Phone and travel limits imposed on jailed pilot

Restrictions on phone use and travel have been imposed on a pilot jailed for helping to smuggle four Albanian migrants into the UK.
Richard Styles, who was arrested at Deenethorpe Airfield in Northamptonshire, has been given a five-year Serious Crime Prevention Order (SCPO).
His British pilot's licence had been confiscated during an earlier prison sentence but Leicester Crown Court heard he had been able to get a US licence.
The National Crime Agency (NCA) said the order would help them monitor the 55-year-old's activity and prevent him "from engaging in further criminality".
Styles was described as "the go-to pilot for the illegal use of light aircraft" by the judge who jailed him for seven years in April 2023 for facilitating illegal immigration.
Another pilot hired the plane used by Styles to take four Albanian migrants from Belgium to Deenethorpe Airfield near Corby.
Acting on a tip-off, officials from the National Crime Agency arrested him in a hanger at the airfield.

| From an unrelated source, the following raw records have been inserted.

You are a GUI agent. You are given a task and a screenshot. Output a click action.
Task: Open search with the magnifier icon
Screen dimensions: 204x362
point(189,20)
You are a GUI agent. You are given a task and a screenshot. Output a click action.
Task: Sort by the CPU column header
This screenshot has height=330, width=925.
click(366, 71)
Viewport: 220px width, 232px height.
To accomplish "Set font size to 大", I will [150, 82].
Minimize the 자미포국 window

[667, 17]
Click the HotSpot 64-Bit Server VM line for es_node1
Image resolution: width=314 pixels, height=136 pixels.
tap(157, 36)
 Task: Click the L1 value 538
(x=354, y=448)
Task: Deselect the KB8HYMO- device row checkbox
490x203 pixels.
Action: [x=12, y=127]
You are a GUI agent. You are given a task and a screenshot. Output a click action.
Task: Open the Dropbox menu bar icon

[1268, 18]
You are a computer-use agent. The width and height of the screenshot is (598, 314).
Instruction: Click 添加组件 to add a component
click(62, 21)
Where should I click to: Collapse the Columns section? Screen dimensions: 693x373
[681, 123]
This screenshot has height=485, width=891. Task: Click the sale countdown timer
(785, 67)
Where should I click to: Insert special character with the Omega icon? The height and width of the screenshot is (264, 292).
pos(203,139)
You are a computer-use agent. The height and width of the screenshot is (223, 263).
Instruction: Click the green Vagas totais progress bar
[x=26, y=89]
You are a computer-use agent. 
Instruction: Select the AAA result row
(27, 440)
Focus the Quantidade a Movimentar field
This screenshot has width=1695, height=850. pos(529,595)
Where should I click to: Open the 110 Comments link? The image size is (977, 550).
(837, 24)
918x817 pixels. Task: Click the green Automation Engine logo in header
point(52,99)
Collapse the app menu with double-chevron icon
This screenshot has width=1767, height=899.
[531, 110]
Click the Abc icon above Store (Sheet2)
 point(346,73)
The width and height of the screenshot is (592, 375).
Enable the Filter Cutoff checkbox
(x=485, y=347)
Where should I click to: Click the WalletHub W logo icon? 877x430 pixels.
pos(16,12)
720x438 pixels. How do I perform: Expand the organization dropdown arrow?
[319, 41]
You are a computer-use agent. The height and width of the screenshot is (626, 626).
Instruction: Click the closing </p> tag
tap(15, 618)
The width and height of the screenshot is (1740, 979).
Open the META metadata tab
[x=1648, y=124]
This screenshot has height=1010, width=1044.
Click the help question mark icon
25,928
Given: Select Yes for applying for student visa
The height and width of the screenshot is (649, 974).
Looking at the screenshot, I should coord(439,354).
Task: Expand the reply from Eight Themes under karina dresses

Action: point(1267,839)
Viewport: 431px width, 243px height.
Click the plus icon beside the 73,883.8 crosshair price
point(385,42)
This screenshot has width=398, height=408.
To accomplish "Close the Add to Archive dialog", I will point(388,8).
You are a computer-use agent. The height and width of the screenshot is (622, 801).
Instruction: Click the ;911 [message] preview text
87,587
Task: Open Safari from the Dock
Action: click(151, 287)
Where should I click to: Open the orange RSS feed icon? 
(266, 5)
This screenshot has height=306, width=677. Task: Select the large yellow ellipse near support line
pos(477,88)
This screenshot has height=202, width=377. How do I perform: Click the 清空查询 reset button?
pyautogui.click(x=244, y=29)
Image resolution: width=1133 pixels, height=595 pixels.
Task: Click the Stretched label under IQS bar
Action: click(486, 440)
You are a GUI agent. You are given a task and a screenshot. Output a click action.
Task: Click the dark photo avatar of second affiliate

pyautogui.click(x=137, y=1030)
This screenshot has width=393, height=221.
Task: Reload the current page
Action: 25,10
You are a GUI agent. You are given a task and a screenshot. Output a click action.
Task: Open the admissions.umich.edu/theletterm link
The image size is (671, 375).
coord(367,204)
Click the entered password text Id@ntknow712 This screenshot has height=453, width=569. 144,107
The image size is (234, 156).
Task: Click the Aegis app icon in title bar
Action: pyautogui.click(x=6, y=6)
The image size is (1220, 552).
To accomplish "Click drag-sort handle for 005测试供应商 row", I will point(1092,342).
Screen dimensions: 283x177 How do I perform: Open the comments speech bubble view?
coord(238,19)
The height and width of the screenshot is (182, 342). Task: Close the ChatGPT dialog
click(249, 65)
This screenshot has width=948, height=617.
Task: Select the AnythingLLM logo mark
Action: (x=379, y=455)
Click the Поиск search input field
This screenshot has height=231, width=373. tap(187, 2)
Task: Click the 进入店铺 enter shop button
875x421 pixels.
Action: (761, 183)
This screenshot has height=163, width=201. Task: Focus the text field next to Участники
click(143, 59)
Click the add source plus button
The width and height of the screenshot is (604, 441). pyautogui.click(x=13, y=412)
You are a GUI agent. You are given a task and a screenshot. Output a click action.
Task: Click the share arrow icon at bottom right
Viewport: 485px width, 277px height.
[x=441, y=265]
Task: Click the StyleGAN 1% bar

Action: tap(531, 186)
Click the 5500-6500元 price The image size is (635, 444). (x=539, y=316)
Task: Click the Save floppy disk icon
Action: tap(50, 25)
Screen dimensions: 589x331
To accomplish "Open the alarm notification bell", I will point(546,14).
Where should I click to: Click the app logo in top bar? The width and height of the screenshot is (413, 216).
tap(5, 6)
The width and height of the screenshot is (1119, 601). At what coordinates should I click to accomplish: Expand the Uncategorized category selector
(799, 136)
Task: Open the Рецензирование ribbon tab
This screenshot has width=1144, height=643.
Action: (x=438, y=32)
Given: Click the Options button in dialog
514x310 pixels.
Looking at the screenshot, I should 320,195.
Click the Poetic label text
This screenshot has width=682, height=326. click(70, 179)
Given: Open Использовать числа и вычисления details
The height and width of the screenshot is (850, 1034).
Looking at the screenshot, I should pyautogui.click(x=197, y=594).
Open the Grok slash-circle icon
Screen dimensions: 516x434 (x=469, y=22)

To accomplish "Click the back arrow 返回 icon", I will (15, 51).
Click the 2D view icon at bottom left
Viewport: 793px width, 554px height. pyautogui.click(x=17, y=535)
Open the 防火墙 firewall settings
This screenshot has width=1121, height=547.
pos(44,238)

Styles, of no fixed address, has been given a five-year SCPO that includes:
- Restrictions on communication devices
- Restrictions on entry to airports and airfields
- Prohibition on private aircraft
- Prohibitions on importations
- Restrictions on travel and travel documents
- Restrictions on associating with other people

The pilot who hired the plane, Silvano Turchet from West Bridgford in Nottinghamshire, was jailed for seven-and-a-half years.
The taxi driver who picked the migrants up, Vijayakumar Sivakumar, from Tooting in London, was sent to prison for four-and-a-half years.
Alison Abbott from the NCA said: "Offenders involved in organised crime groups so often think they can return to their criminal ventures once they are released from prison.
"But making them subject to Serious Crime Prevention Orders mean we will continue to monitor their activity and prevent them from engaging in further criminality."